*** MATERIALS PROVIDED ***

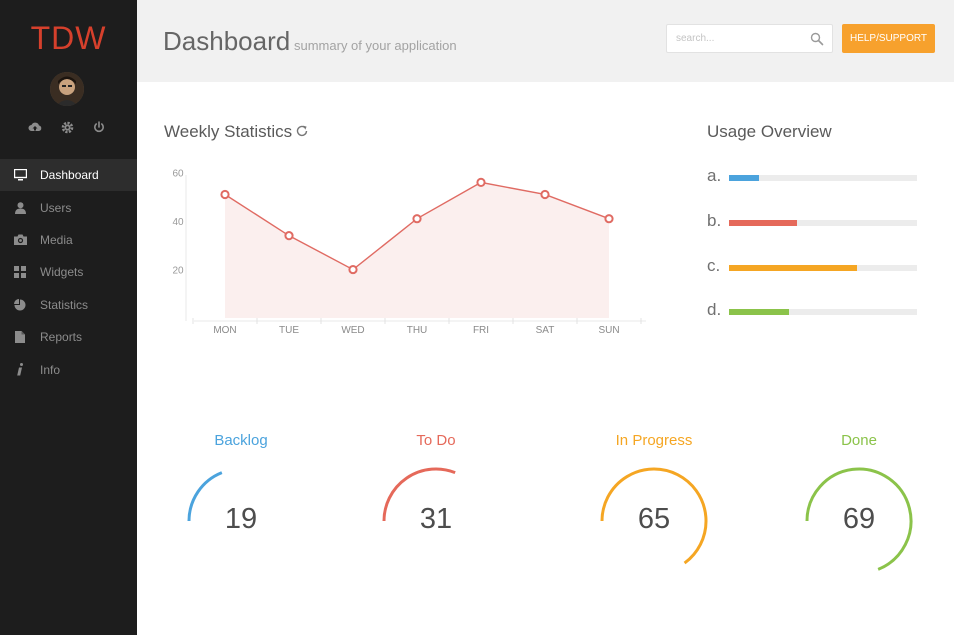 The image size is (954, 635). I want to click on usage-row: b., so click(813, 221).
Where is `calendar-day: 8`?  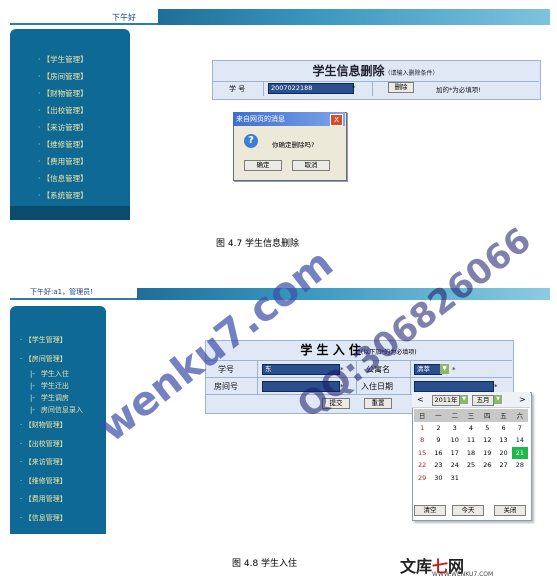 calendar-day: 8 is located at coordinates (422, 440).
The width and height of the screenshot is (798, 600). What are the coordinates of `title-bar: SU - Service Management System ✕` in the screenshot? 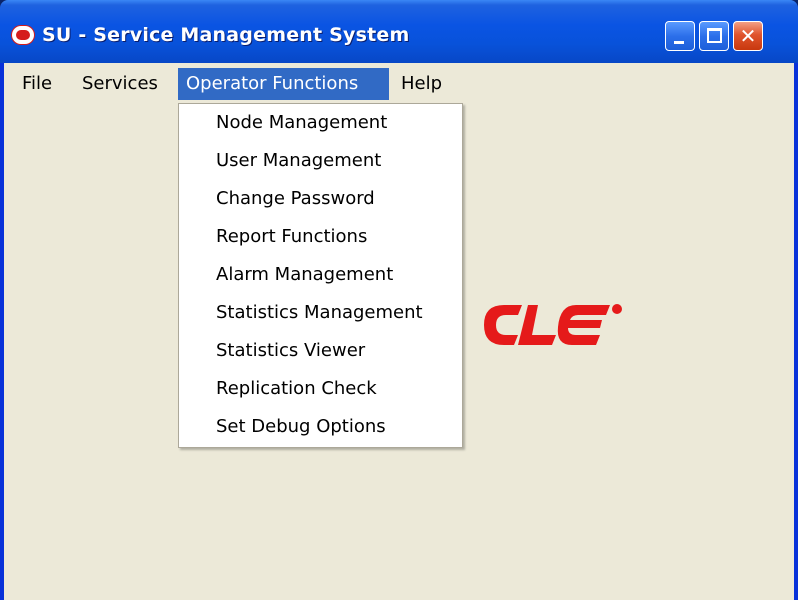 It's located at (399, 32).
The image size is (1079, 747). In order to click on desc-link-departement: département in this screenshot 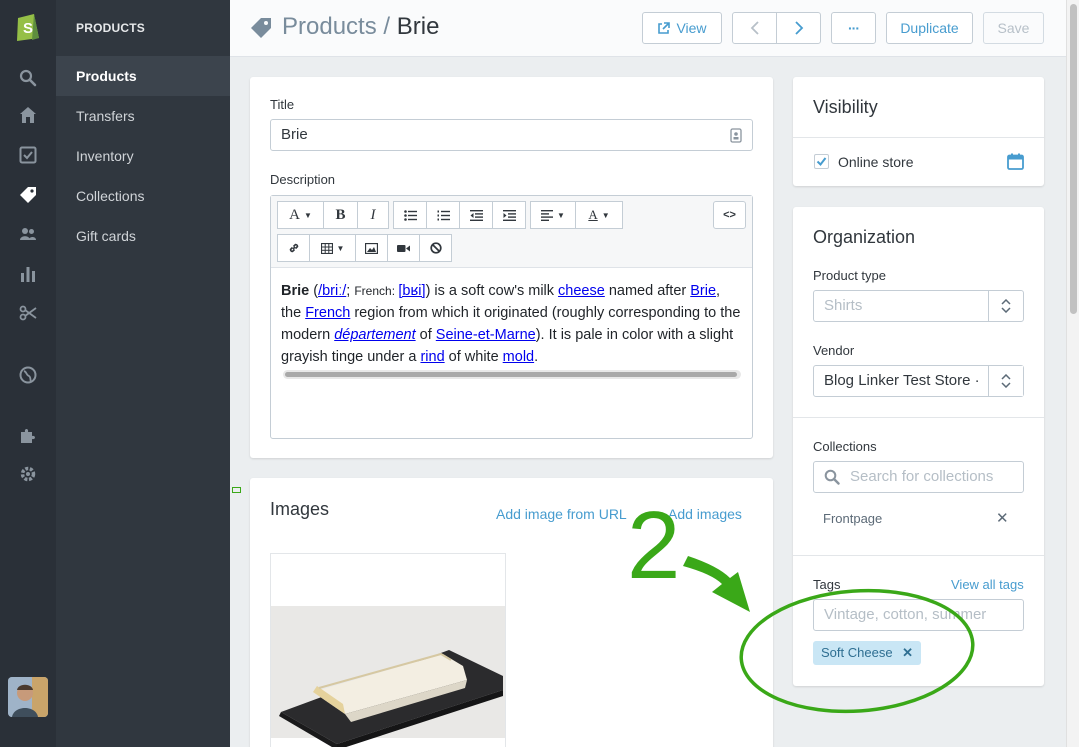, I will do `click(374, 335)`.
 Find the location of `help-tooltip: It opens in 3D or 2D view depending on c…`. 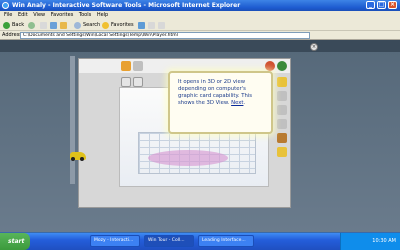

help-tooltip: It opens in 3D or 2D view depending on c… is located at coordinates (220, 102).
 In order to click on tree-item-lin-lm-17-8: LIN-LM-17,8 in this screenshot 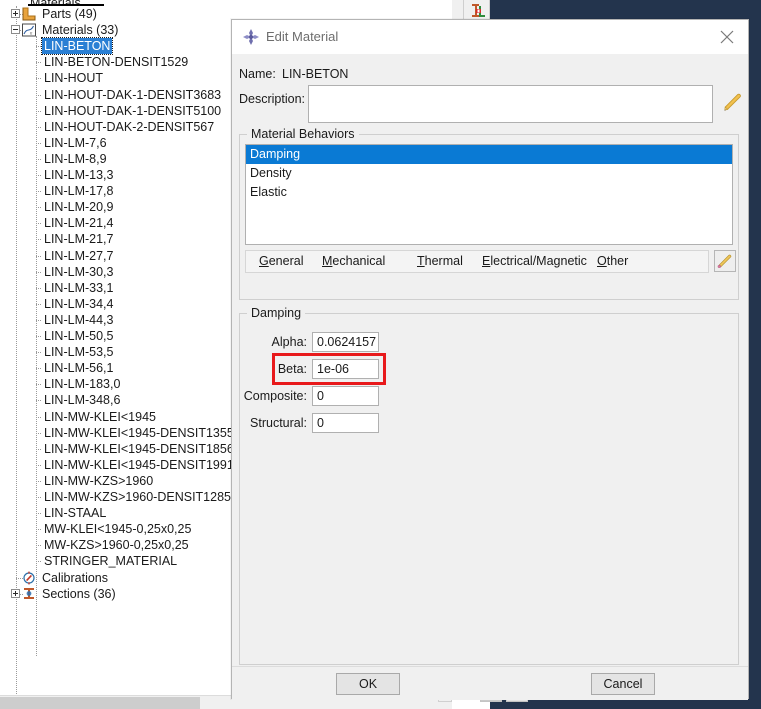, I will do `click(78, 191)`.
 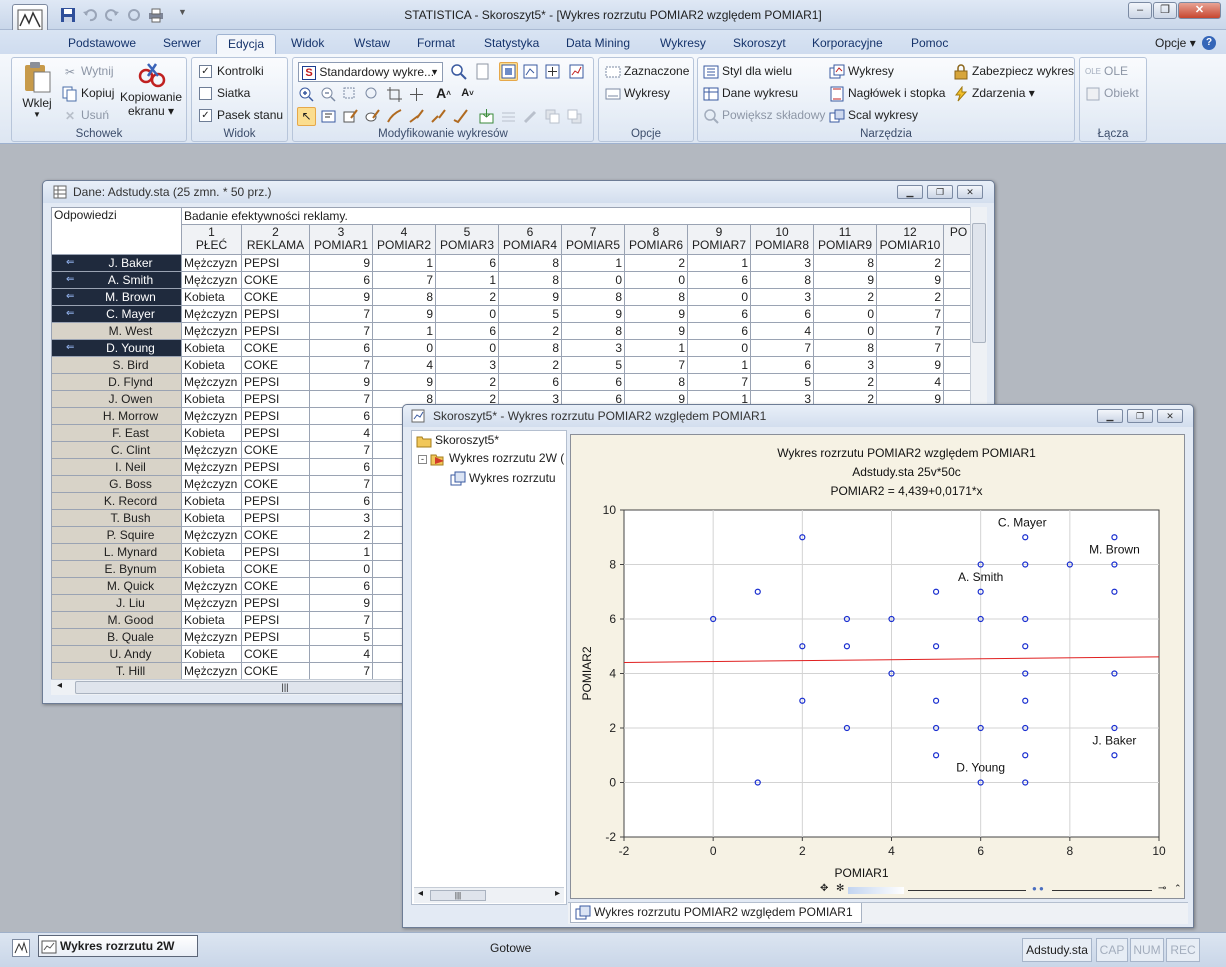 I want to click on enlarge-component-button: Powiększ składowy, so click(x=764, y=116).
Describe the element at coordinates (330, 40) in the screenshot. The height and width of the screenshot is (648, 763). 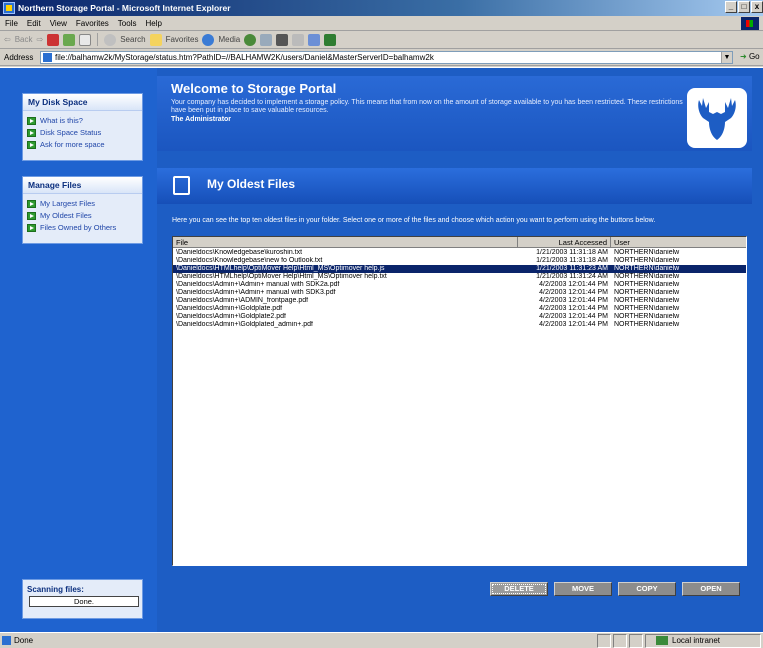
I see `messenger-icon` at that location.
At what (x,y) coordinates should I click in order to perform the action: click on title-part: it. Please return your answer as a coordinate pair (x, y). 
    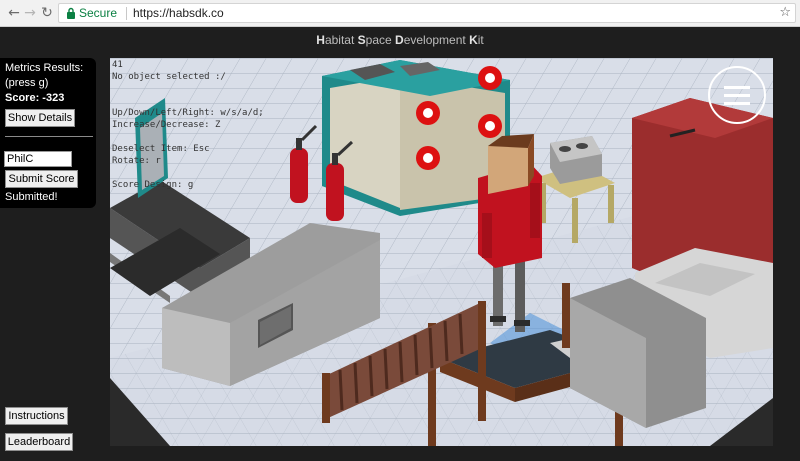
    Looking at the image, I should click on (480, 40).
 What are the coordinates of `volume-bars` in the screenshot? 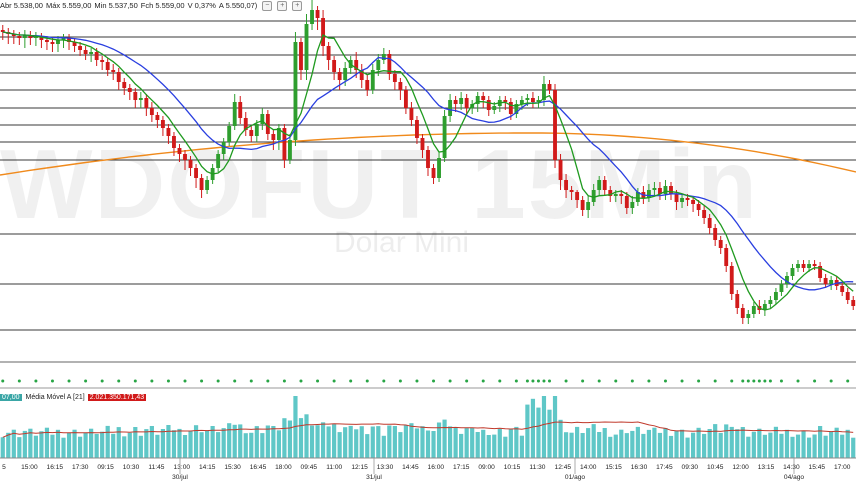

***

Edit the part that opens with the line containing "At what (x,y)" and closes at the end of the entries: swap "screenshot" for "screen image" and keep everything else the same. Leave the pictures out of your answer.

At what (x,y) coordinates should I click in order to perform the action: click on title-part: it. Please return your answer as a coordinate pair (x, y). 
    Looking at the image, I should click on (480, 40).
 What are the coordinates of `volume-bars` in the screen image? 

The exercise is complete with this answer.